QUOTED PASSAGE ::
In this dataset, there are 463 sources from a variety of disciplines (Table 3). Based on the number of publications in these various disciplines, the most relevant sources on COVID-19 transmission dynamics are selected. Among all of them, Scientific Reports dominates the publication side, followed by PLOS One. This also indicates that a good amount of research is being conducted in the pure health science area. This implies that other social sciences and business research should be encouraged to tackle transmission’s economic and social implications.

Table 3.

Most Relevant Sources (sorted by number of articles).

Rank Sources Number of Articles H-Index * G-Index *
1 Scientific Reports 30 8 14
2 PLOS One 27 8 15
3 Chaos Solitons And Fractals 23 15 20
4 Results In Physics 23 6 12
5 International Journal Of Environmental Research And Public Health 22 8 14
6 Infectious Disease Modelling 19 8 15
7 International Journal Of Infectious Diseases 19 8 13
8 Nature Communications 16 9 14
9 Frontiers in Public Health 14 3 8
10 BMC Infectious Diseases 12 5 8

* H-index and G-index show the local impact of the journals. Source: Authors’ computation.

3.3. Top-Cited Publications

Top-cited publications also come from pure science and medical backgrounds, indicating medical advancement in this area within a short period. This kind of pattern may not have taken place in the past for other epidemics where the launching of vaccines took a long time, and it was sometimes successfully invented after the termination of the epidemic (Table 4).

Table 4.

Most Cited Papers.

Rank Authors Title Total Citations Source
1. Chinazzi M The effect of travel restrictions on the spread of the 2019 novel coronavirus (COVID-19) outbreak 1558 Science
2. Kissler Sm Projecting the transmission dynamics of SARS-CoV-2 through the post-pandemic period 1289 Science
3. Hellewell J Feasibility of controlling COVID-19 outbreaks by isolation of cases and contacts 1274 Lancet Global Health
4. Kucharski Aj Early dynamics of transmission and control of COVID-19: a mathematical modelling study 1209 Lancet Infectious Diseases
5. Prem K The effect of control strategies to reduce social mixing on outcomes of the COVID-19 epidemic in Wuhan, China: a modelling study 1055 Lancet Public Health
6. Davies Ng Estimated transmissibility and impact of SARS-CoV-2 lineage B.1.1.7 in England 854 Science
7. Wu Jt Estimating the clinical severity of COVID-19 from the transmission dynamics in Wuhan, China 646 Nature Medicine
8. Cowling Bj Impact assessment of non-pharmaceutical interventions against coronavirus disease 2019 and influenza in Hong Kong: an observational study 524 Lancet Public Health
9. Gatto M Spread and dynamics of the COVID-19 epidemic in Italy: Effects of emergency containment measures 504 PROC NATL ACAD SCI U S A
10. Lavezzo E Suppression of a SARS-CoV-2 outbreak in the Italian municipality of Vo’ 502 Nature

Source: Authors’ computation.

STORED DATA ::
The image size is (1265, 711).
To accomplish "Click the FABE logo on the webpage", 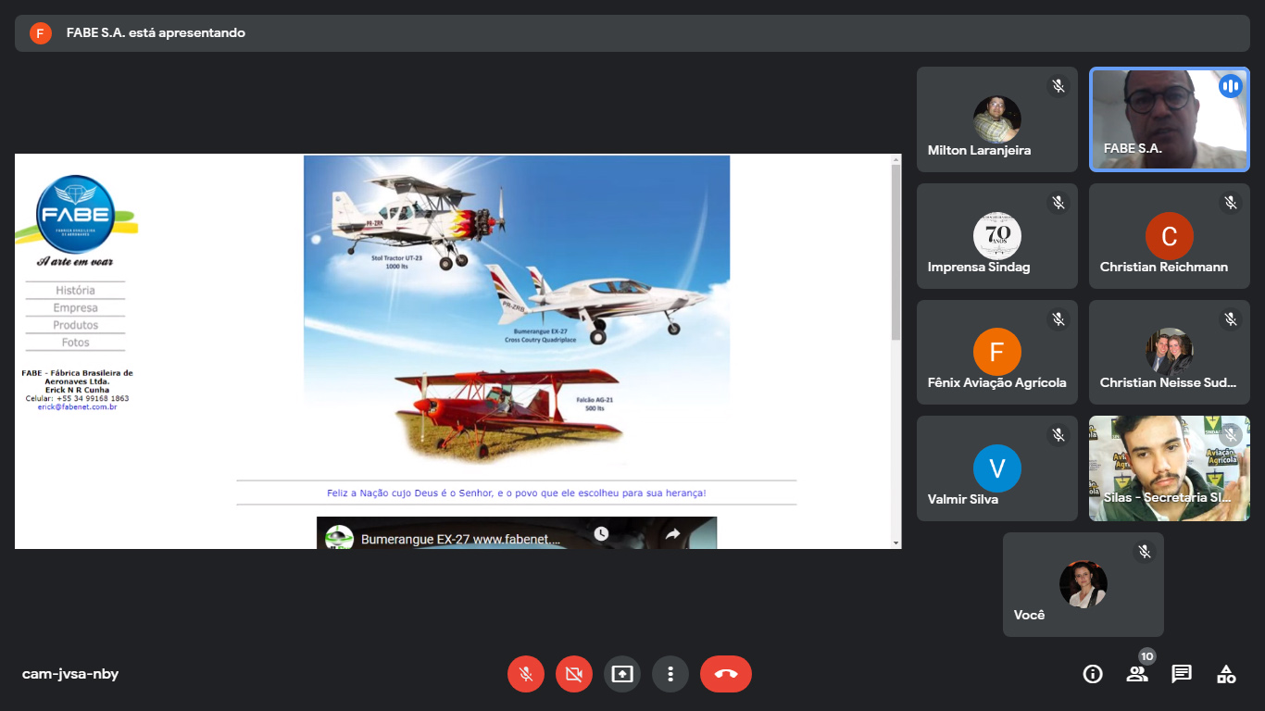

TASK OBJECTIVE :: Write what comes next in the passage on COVID-19 transmission research, picking up after its last line. The listing comes from a separate source and has no connection to the passage on COVID-19 transmission research.

YOUR RESPONSE ::
3.4. Most Productive Authors (Sorted by Number of Articles)

The following table presents the most productive authors on COVID-19 transmission dynamics. Productivity is measured based on the number of articles produced by the author (Table 5). To address the quality issue, we also used the article fractionalization and H-index as other productivity indicators of productivity.

Table 5.

Most Productive Authors.

Rank Authors Number of Articles Articles Fractionalized H-Index *
1 Wang X 26 3.25 8
2 Li Y 18 2.29 10
3 Wang J 18 4.19 5
4 Wang Y 18 3.22 7
5 Xiao Y 17 3.17 7
6 Shah K 16 3.55 11
7 Wu J 16 1.97 6
8 Cowling Bj 15 1.82 9
9 Jit M 15 0.95 8
10 Liu Y 14 1.74 7

* H-index shows the local impact of authors. Source: Authors’ computation.

3.5. Country-Specific Publications

Finding the most productive countries will help us to determine which countries are leading the COVID-19 transmission dynamics research. Finding country-specific production is challenging. The bibliographic data do not come with any information regarding the country of origin of the documents. Nevertheless, we can use some proxies and try to measure the country-specific publications. The Scopus database provides a list of county-specific publications based on the search query. The index considers all the authors on a paper. The affiliation of each author is regarded as the country of origin. Thus, a single document is counted multiple times based on the number of authors. Based on the Scopus database, the following map is produced (Figure 1):

Figure 1.

Figure 1

County–Specific productions (based on the Scopus database).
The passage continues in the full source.